A fundamental problem in research into language and cultural change is the difficulty of distinguishing processes of stochastic drift (also known as neutral evolution) from processes that are subject to certain selection pressures. In this article, we describe a new technique based on Deep Neural Networks, in which we reformulate the detection of evolutionary forces in cultural change as a binary classification task. Using Residual Networks for time series trained on artificially generated samples of cultural change, we demonstrate that this technique is able to efficiently, accurately and consistently learn which aspects of the time series are distinctive for drift and selection. We compare the model with a recently proposed statistical test, the Frequency Increment Test, and show that the neural time series classification system provides a possible solution to some of the key problems of this test.
DOI: https://doi.org/10.1017/ehs.2020.52
See the supplementary materials for a brief tutorial describing how to train your own models.
Code to reconstruct the past-tense data set can be obtained from
https://github.com/mnewberry/ldrift.

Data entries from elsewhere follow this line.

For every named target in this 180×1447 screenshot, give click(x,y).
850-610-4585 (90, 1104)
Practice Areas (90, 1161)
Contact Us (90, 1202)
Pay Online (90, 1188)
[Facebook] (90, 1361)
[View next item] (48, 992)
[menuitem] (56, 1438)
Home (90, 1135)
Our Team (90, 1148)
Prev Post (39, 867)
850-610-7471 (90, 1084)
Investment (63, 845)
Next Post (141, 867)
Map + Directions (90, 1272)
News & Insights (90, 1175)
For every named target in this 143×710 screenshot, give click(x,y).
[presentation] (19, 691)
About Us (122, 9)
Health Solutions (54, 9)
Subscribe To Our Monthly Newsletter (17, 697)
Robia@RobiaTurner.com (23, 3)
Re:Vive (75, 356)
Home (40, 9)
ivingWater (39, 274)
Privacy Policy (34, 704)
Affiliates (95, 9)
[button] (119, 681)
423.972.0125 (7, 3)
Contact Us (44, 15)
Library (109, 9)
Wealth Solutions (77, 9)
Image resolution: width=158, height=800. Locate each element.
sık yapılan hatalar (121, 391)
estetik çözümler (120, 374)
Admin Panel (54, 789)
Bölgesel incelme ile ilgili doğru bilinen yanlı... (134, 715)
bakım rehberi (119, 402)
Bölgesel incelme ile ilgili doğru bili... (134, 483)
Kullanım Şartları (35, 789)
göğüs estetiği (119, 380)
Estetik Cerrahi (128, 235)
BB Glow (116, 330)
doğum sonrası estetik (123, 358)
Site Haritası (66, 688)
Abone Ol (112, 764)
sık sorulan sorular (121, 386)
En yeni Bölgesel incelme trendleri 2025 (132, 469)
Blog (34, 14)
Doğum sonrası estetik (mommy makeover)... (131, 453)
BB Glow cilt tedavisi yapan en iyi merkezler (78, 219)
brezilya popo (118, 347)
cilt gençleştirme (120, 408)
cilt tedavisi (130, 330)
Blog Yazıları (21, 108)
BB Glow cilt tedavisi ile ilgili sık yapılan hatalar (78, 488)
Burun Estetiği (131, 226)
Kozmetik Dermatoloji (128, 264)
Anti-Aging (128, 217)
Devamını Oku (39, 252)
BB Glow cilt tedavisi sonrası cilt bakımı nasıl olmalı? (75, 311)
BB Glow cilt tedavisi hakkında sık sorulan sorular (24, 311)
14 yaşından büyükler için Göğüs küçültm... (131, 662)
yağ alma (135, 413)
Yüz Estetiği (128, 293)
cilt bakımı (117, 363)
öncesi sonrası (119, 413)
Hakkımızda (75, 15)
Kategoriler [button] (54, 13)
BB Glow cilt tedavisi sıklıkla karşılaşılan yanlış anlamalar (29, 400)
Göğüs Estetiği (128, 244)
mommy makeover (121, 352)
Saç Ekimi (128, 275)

To run the past-tense analysis in
notebooks/past-tense.ipynb
, save the frequency list under data/coha-past-tense.txt
.
All code is implemented in Python 3.7. A detailed list of the requirements to run the code
can be found in the requirements.txt
file. This repository might be updated. To use the
code used to run the analyses in the paper, please download the submission release:
https://github.com/fbkarsdorp/nnfit/releases/tag/v1.0
To train your own models, run src/train.py
and follow the instructions therein.
This work is licensed under a Creative Commons Attribution 4.0 International License.